Apunta Julia que era un convidado constante «a nuestra mesa» el poeta y arqueólogo Juan de la Puerta Vizcaíno, quien «se engolfaba en contarles [a los hermanos Bécquer] cuentos fantásticos de descubrimientos hechos por él en sepulcros antiguos, cuentos que mi padre no creía, y así se lo decía luego a Gustavo». De donde se desprende que este último se inclinaba algo más que Valeriano a prestar cierta fe a las asombrosas palabras del arqueólogo, y esto era natural, porque el más férvido relator de cuentos espantosos que había en esa casa era el mismísimo tío de Julia».

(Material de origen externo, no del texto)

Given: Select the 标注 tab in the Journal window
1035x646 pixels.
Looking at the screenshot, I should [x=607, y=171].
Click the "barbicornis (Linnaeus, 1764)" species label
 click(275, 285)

En su descripción sobre los pavores del maestro Bécquer, Rusell Sebold alude también a las tesis del maestro H.P. Lovecraft que interpreta «nuestro miedo natural ante lo maravilloso y al hecho de que el talento para engendrar tal susto en los demás representan la más antigua experiencia psicológica y estética de nuestra raza. Trátase de un primitivo temor cósmico, nacido en aquella primera época del hombre en la que, debido a la ignorancia, todos los peligros naturales parecían tener misteriosas causas sobrenaturales; y es, según el mismo teórico y practicante de lo fantástico, un temor tan hondamente arraigado en nuestra raza, que seguimos teniendo una capacidad congénita para él tanto los más escépticos como los más inocentes. , parece que en Los autores que cultivan el género fantástico se ha impreso este secular miedo con especial fuerza -el maestro Ambrose Bierce hablaba de «aquel elemento de superstición hereditaria de la que ninguno de nosotros está del todo libre»; y será por esto por lo que están singularmente dotados tales escritores para ver las más extrañas apariciones».

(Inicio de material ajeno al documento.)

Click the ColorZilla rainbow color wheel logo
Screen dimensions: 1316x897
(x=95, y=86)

Así el maestro José Zorrilla, «futuro autor de Leyendas fantásticas en verso, vio avanzar por su calle de la Ceniza, en Valladolid, al diablo del altar de su parroquia, a lomos del corcel blanco de San Martín; y al pasar bajo sus balcones, la imagen del demonio le saludó con la mano, una mirada luminosa y una sonrisa fascinadora. En otra ocasión, en una habitación de la casa que los Zorrilla sólo usaban para guardar muebles viejos, se le apareció al chiquillo como en forma de espectro su abuela materna, quien no estaba muerta sino que vivía entonces en Burgos. A esta abuela nunca la había visto Zorrilla ni en persona ni retratada, ni llegaría nunca a verla; y sin embargo, años después por el aparecido que vio en la niñez identificó como su abuela a la señora retratada en un cuadro que tampoco había visto antes».
Al hablar de las leyendas individuales de Bécquer veremos que «la indispensable ambigüedad ante lo sobrenatural se refuerza por la introducción de personajes medio escépticos, que con su atormentadora vacilación entre fe y duda contagian a los lectores escépticos». Esa es la magia de la literatura fantástica, la revolución de lo inverosímil frente al mundo real, que lo refleja, lo imita y distorsiona… y que de algún modo, puede llegar a superarlo.